I pointed to the map. “Here’s where his body was found. But consider the flow, factor in the tides, and I’m guessing he was somewhere in this vicinity when he went in the water.”
I pointed further up the map. Trey peered closer.
“Wassaw Island. Is there a graveyard there?”
“No. But there is a beach littered with driftwood logs and dead pine trees. Locals call it the Boneyard. And the only way to get there is by boat.”
“But he didn’t have a boat.”
“I’m still working on that part of the theory.”
Trey cocked his head. “Have you shared this theory with the authorities?”
“I’m coming into this theory as we speak. But I’m willing to call it in, see what happens.”
We both knew what would happen. It would go onto someone’s desk and they’d see it in the morning. But that was what law-abiding citizens did—they followed official channels, washed their hands of the responsibility. Trey was one of these citizens.
Except that Trey wasn’t picking up his phone. And his finger was tapping the desktop.
His eyes met mine. “All right. We alert the authorities, share our information. And then what?”
I sat on the edge of the desk. “Normally I would say, let’s go check out the island and see for ourselves. Unfortunately, it’s almost dark. There’s no getting on Wassaw Island legally after dark. And normally I would say screw that, let’s chance it. But it’s a National Wildlife Refuge, which makes trespassing a federal crime, and the ATF does not look upon those favorably. Inspector Cranky-Pants would snatch my federal firearms license in a heartbeat.”
Trey listened, very intently. “Go on.”
“So while I’m usually the run-around-sneak-over kind of girl, not this time.

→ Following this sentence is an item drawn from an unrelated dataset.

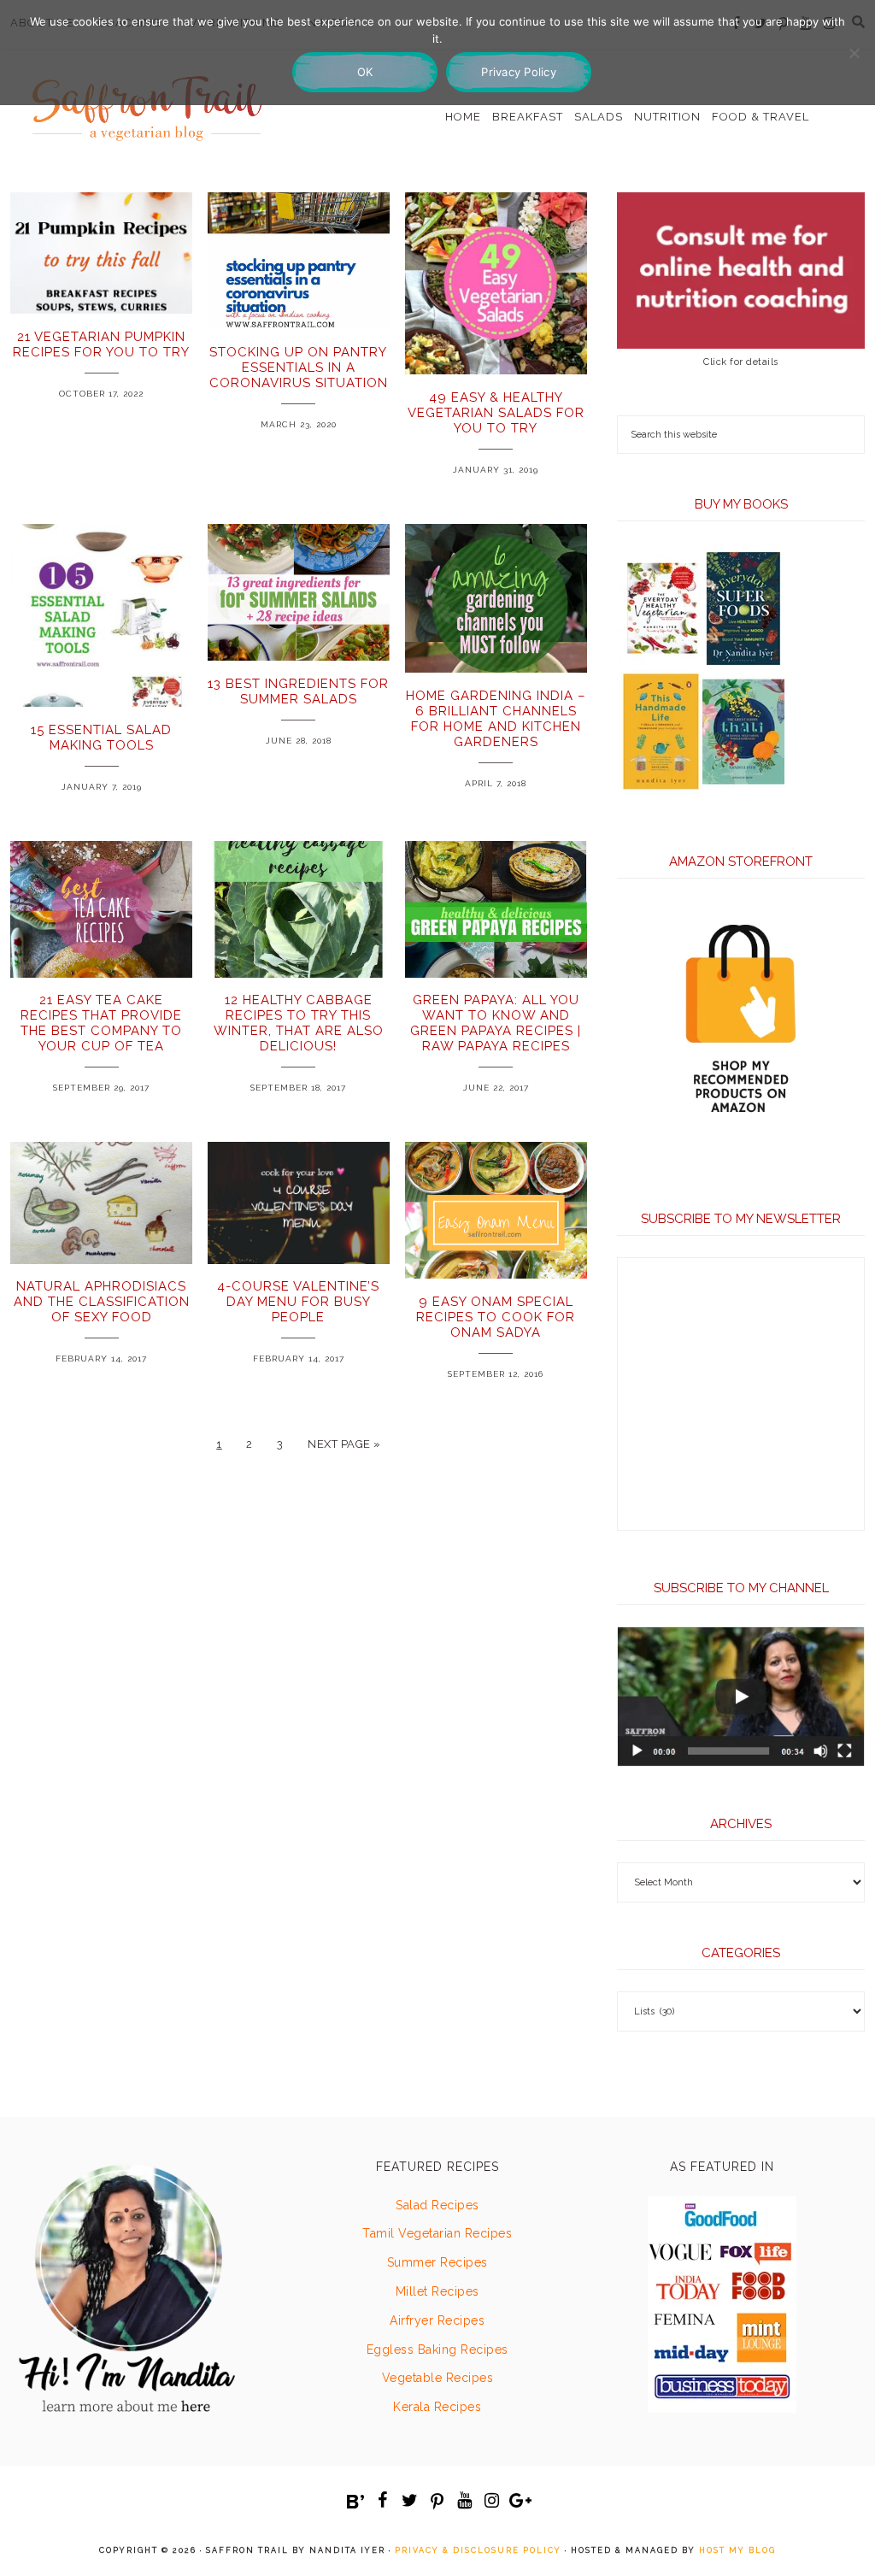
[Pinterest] (437, 2502)
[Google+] (519, 2501)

But believe me, if this rumor’s spreading, and if anybody else makes the connection I just did, that island will be crawling with treasure hunters in the morning.”
“And the scene will be destroyed.”
“Definitely, especially if that next storm flares up tonight like they’re predicting. Because nobody’s getting on without a special permit, and those are scarce as hen’s teeth.”

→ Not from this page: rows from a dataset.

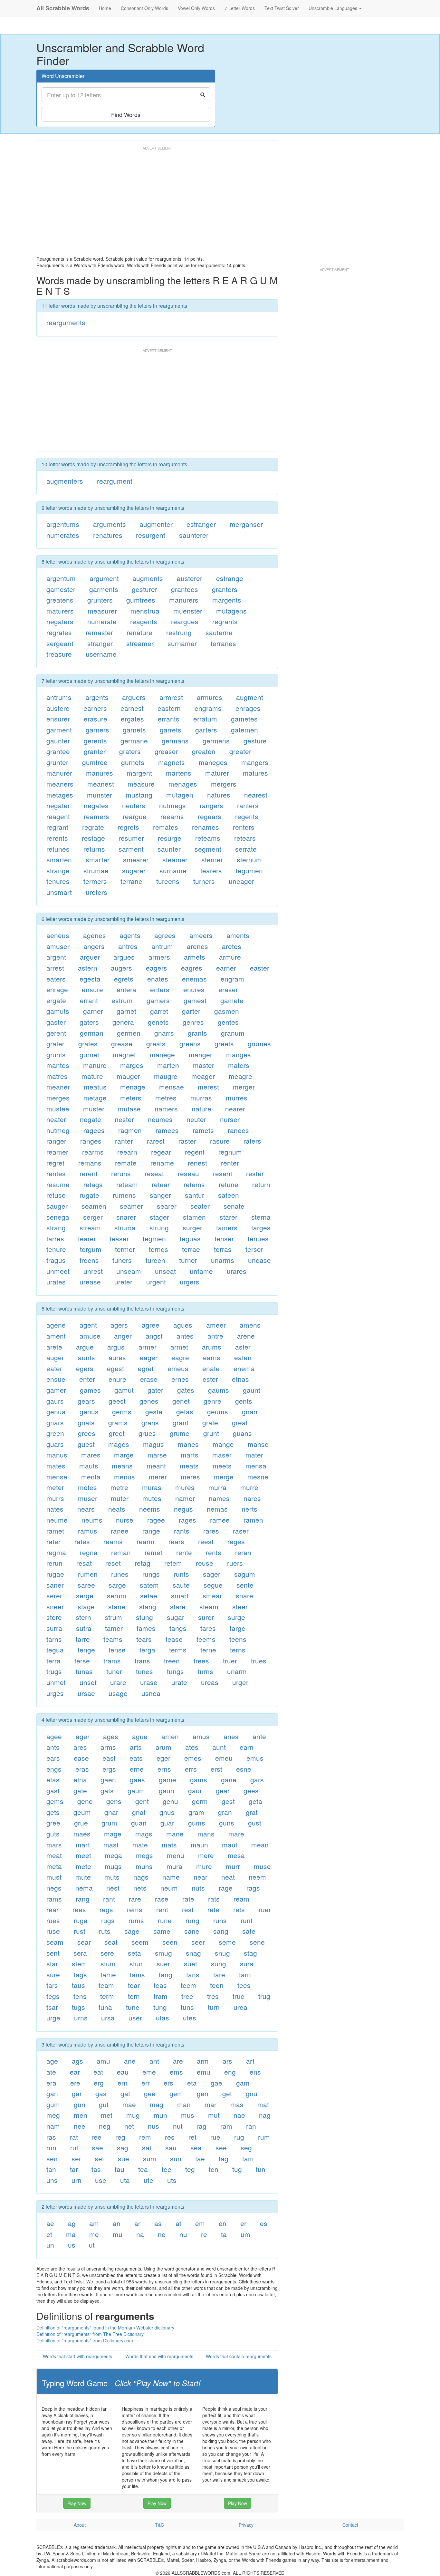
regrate (93, 827)
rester (255, 1173)
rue (215, 2137)
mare (236, 1833)
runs (220, 1920)
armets (194, 957)
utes (189, 2017)
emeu (224, 1758)
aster (243, 1346)
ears (53, 1758)
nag (265, 2115)
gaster (56, 1022)
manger (200, 1054)
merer (158, 1476)
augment (249, 697)
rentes (56, 1173)
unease (259, 1260)
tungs (175, 1671)
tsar (52, 2007)
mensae (171, 1086)
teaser (119, 1238)
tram (160, 1996)
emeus (177, 1368)
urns (81, 2017)
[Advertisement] (153, 200)
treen (172, 1660)
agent (88, 1325)
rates (82, 1541)
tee (166, 2169)
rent (162, 1909)
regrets (128, 827)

Trey eyed me, arms folded. “Why would he have gone at night?”
“Because his wife described the map as having strange symbols on it, including a moon. And last night was the full moon.”
“Wouldn’t he have been afraid of getting caught?”
“Not if he had treasure on the brain.”
Trey looked at me, his eyes catching the light like a scalpel. “And there’s only one way to Wassaw Island?”
“Only one way—by boat. And during the day, Dee Lynn would be pulling in the dock lines and heading over. But at night? Like I said, that’s a no-go.”
He pulled out his phone. “Dee Lynn owns her own boat, correct?”
“Yes. But like I keep saying, there’s no way…who are you calling?”
He held up a finger. A crisp formal voice at the other end of the phone answered. Trey reached for a pen and yellow pad.
“Hello, Grace, this is Trey Seaver. Is the senator available? Yes, I’ll hold.” He covered the phone’s mouthpiece with three fingers. “There are certain benefits to…how did you put it? Being pimped out?”
***
Within five minutes, he had a Department of Natural Resources special permit waiting for us at the ranger station. Trey didn’t excel at small talk, but no matter—he’d apparently done duty for the senator during his dignitary protection days with Atlanta’s SWAT team. And the senator remembered. And was grateful.
Trey made one final notation on the paper. “Thank you. I appreciate this.” He looked up then, his eyes on mine. There was a sexy little crinkle at the corners. “No, Senator, it’s nothing official. Simply a favor for my girlfriend.”